Bank of Ireland’s ADR is traded on the NYSE under the symbol IRE. Each ADR represents 4 ordinary shares. Since the deal, Bank of Ireland ADR had undergone a 10:1 reverse split. Therefore, Fairfax and Wilbur Ross’s cost per ADR is about 4 Euro a share. Today IRE is traded at around US$4.4.
When GuruFocus asked Prem Watsa about the valuation of Bank of Ireland, he said:
The real book value right now is running a little below .30 euro, maybe .27-.28, and then in the next few years it might be static, maybe it will go down a little, but it will be dependent on the economy's performance, and it will be dependent on the Bank of Ireland in terms of what it does, in terms of earnings. If you look at Bank of Ireland's track record in the past, it's done very well, and now it's well capitalized, it has a terrific CEO, it has a good management team, so over time, it should do very well for its shareholders. They are focused on doing well for their shareholders.
The number 0.3 euro Prem Watsa mentioned was for ordinary shares, before the 10:1 reverse split of the ADR. This would translate into about 12 euro per ADR. Therefore Bank of Ireland ADR is traded at about 25% of its book value, far below the valuation that Bank of America (BAC) or AIG (AIG) is traded. We all know that Bruce Berkowitz thinks both of them are extremely cheap.

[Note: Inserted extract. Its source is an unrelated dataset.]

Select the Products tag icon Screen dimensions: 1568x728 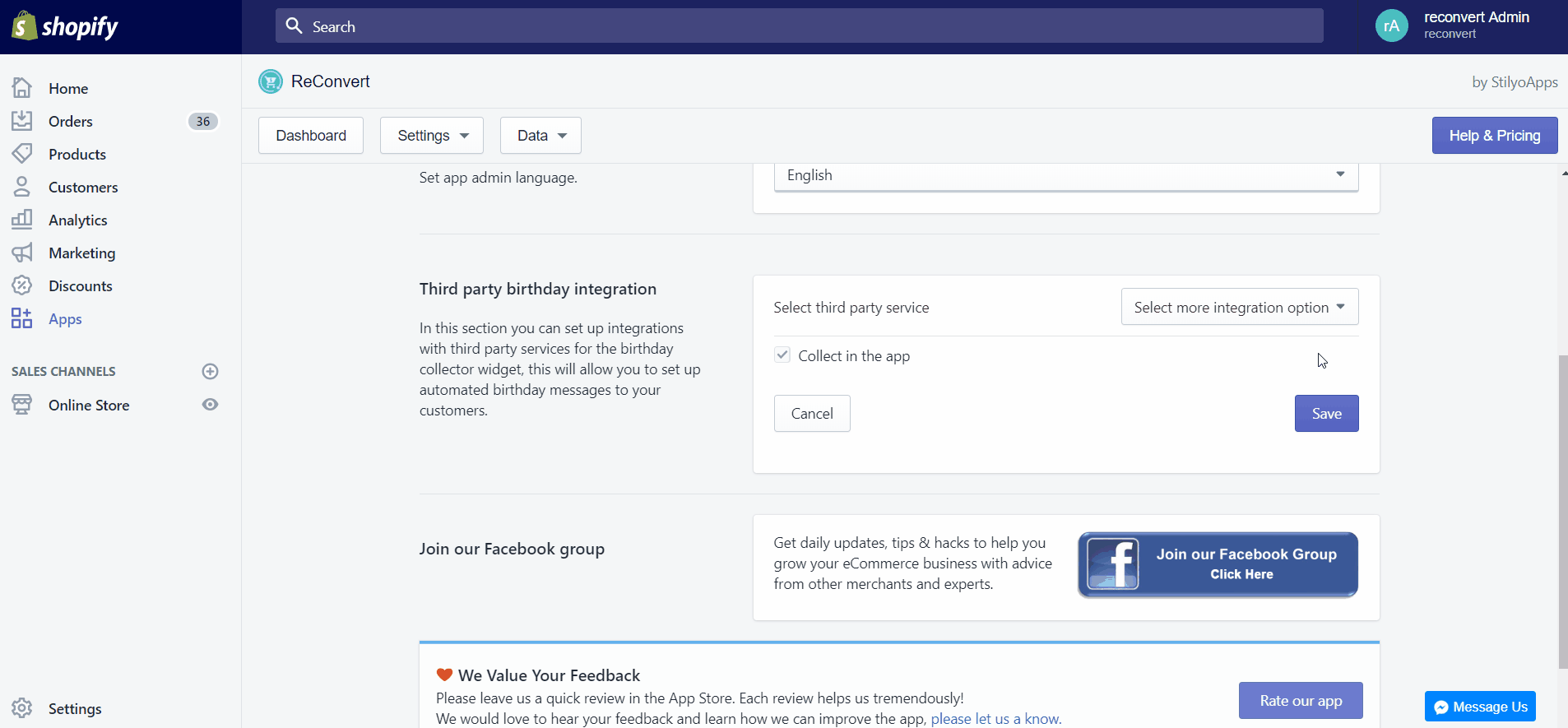point(22,154)
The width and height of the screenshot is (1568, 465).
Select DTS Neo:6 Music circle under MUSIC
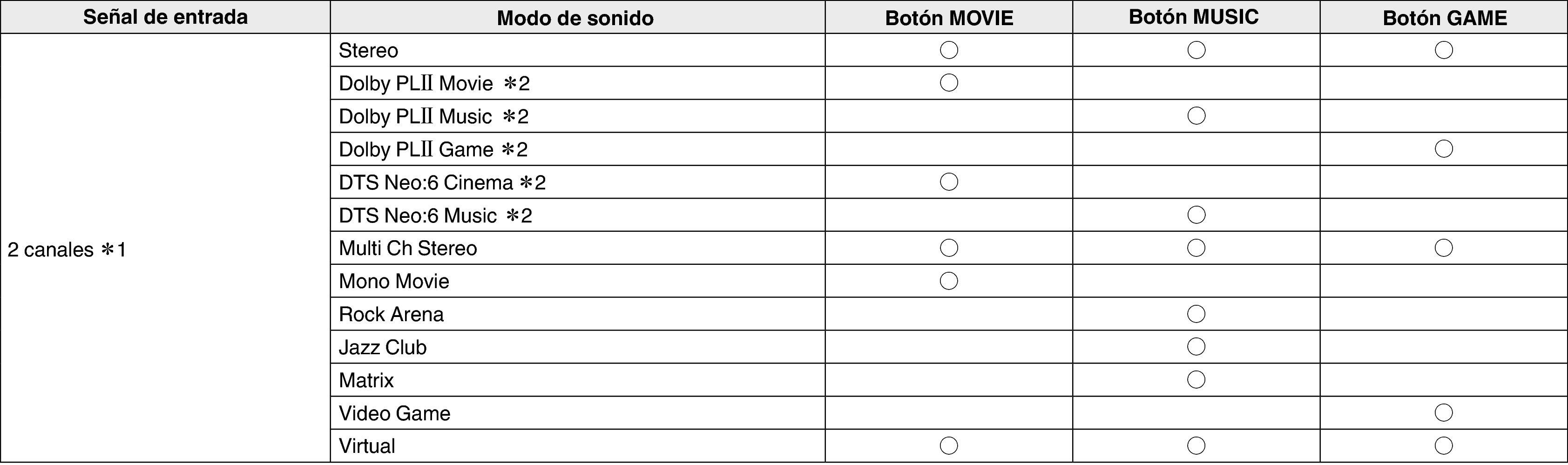coord(1196,215)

What does this mean to other value investors like us? It means that we can buy these shares at about 70% of the prices paid by Prem Watsa and Wilbur Ross, or about 25% of the book value.

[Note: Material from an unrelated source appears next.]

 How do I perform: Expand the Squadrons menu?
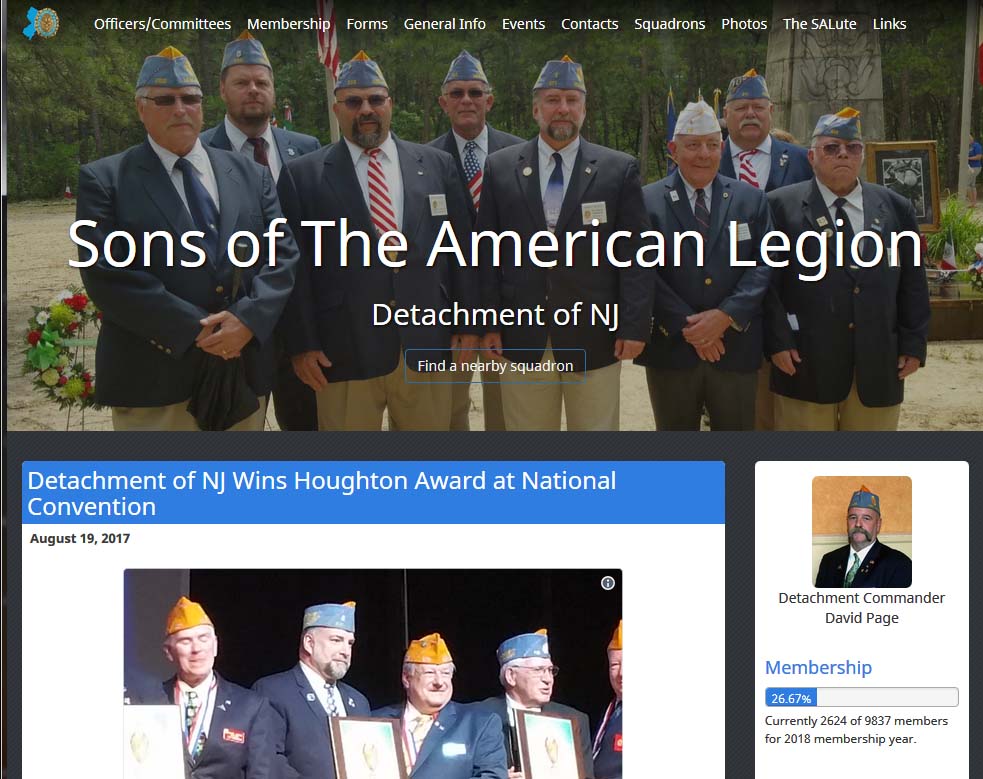tap(670, 24)
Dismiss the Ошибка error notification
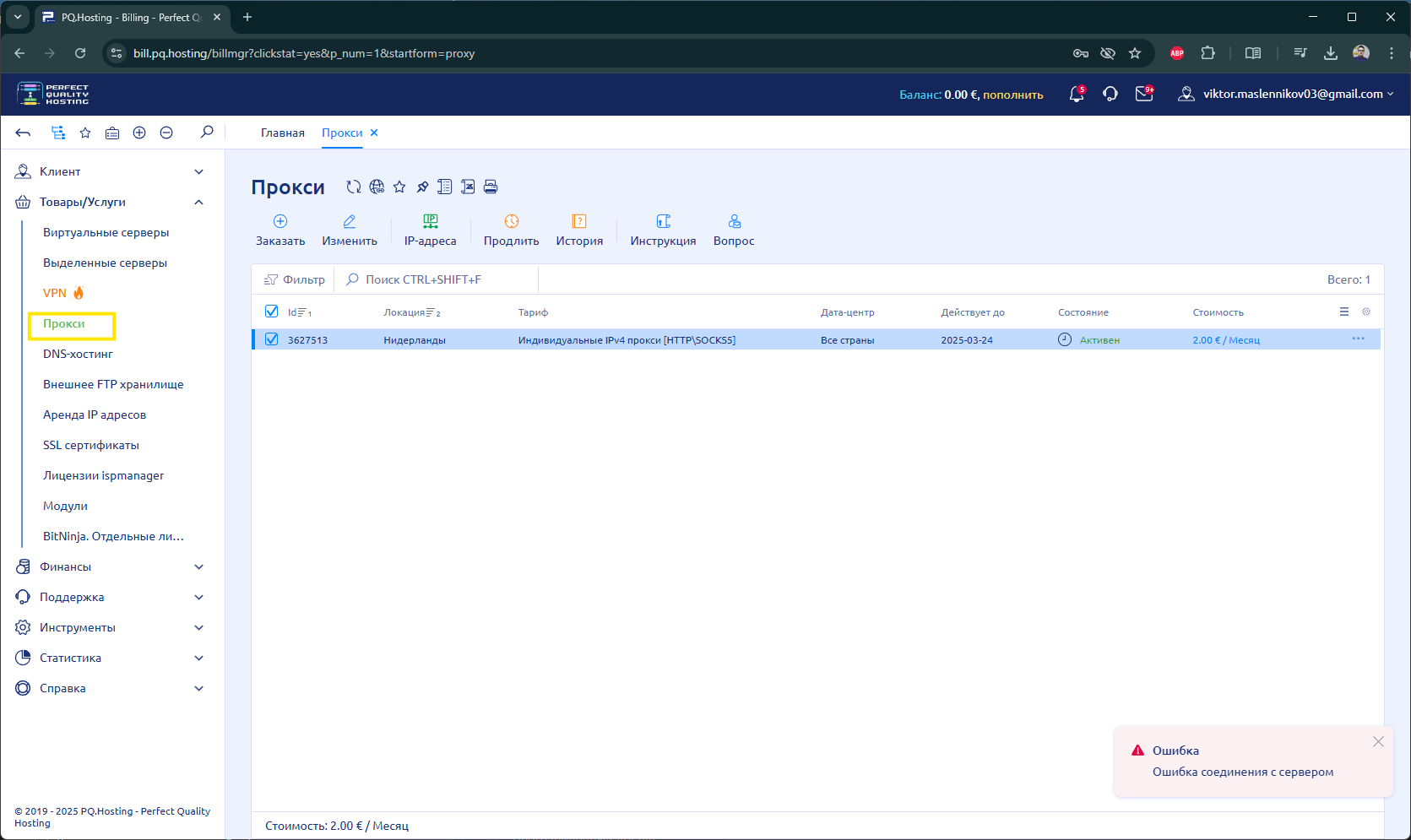The image size is (1411, 840). point(1378,742)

There are quite positive developments at Bank of Ireland, and in Ireland as a whole. According to Barron’s:
Just one year later, (Ireland) gross domestic product is on track to grow 1.1%, after falling 10% in real terms and 18% in nominal terms between 2007 and 2010. Economists see another 1.1% gain next year, although export growth is fueling the expansion while the domestic economy remains weak. Stripping out exports and inventories, GDP will slip 3.1% this year, according to Eurostat, the European Union's statistics office. Still, that's a notable improvement over the declines of recent years.

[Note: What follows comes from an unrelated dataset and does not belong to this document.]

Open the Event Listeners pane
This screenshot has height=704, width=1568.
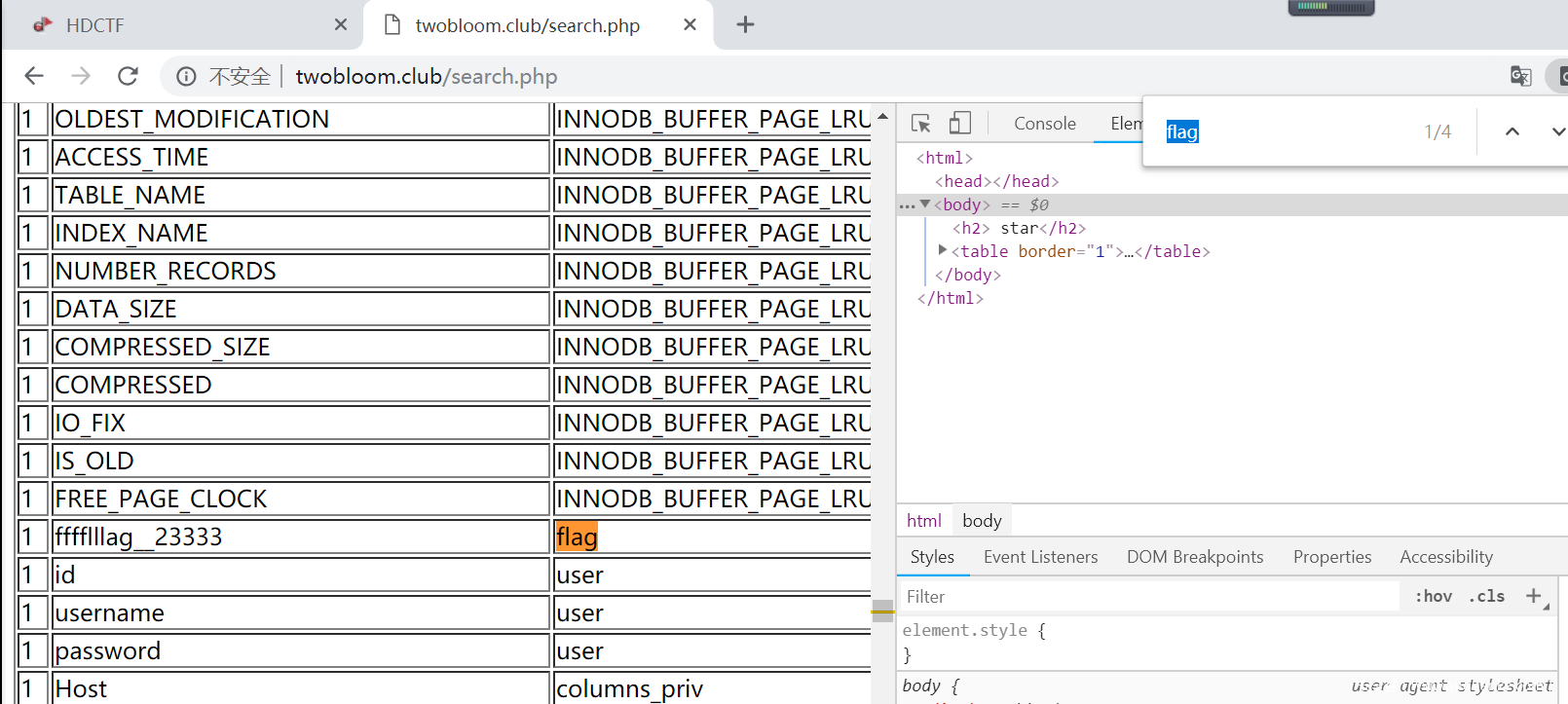click(x=1040, y=557)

Ireland’s 10-year bond yield has also dropped from more than 14% to around 9% today. (For comparison, the yield on Greece’s 10-year bond is more than 270%.) Investors are seeing hope. The shares of Bank of Ireland were up 10.6% yesterday after the bank said it's "making progress" on paying down its massive debt by selling 590 million euro of North American and European loans to Sumitomo Mitsui Banking Corp.
Both Prem Watsa and Wilbur Ross are long-term investors. This investment can be considered “cigar butt” investing, where you buy distressed companies at distressed prices. But often times these distressed prices can go even more distressed in the short term. When GuruFocus asked Prem Watsa about his time frame for this investment, he said:
“Maybe five years, maybe longer, so we think of it as long term. We don't buy it for the next year or two, we don't know what will happen in the next year or two, so we're buying it for five years, and maybe even longer.”
As the European crisis continues to unfold, the road to recovery in Ireland will be bumpy or even distressful for investors. But today you can buy Bank of Ireland shares at only 70% of what Prem Watsa paid or about 25% of book value.
As pointed out by Prem Watsa, this investment will take five years or longer to work out. At the ages of 60s and 70s, Prem Watsa and Wilbur Ross apparently have that kind of time frame. Do you?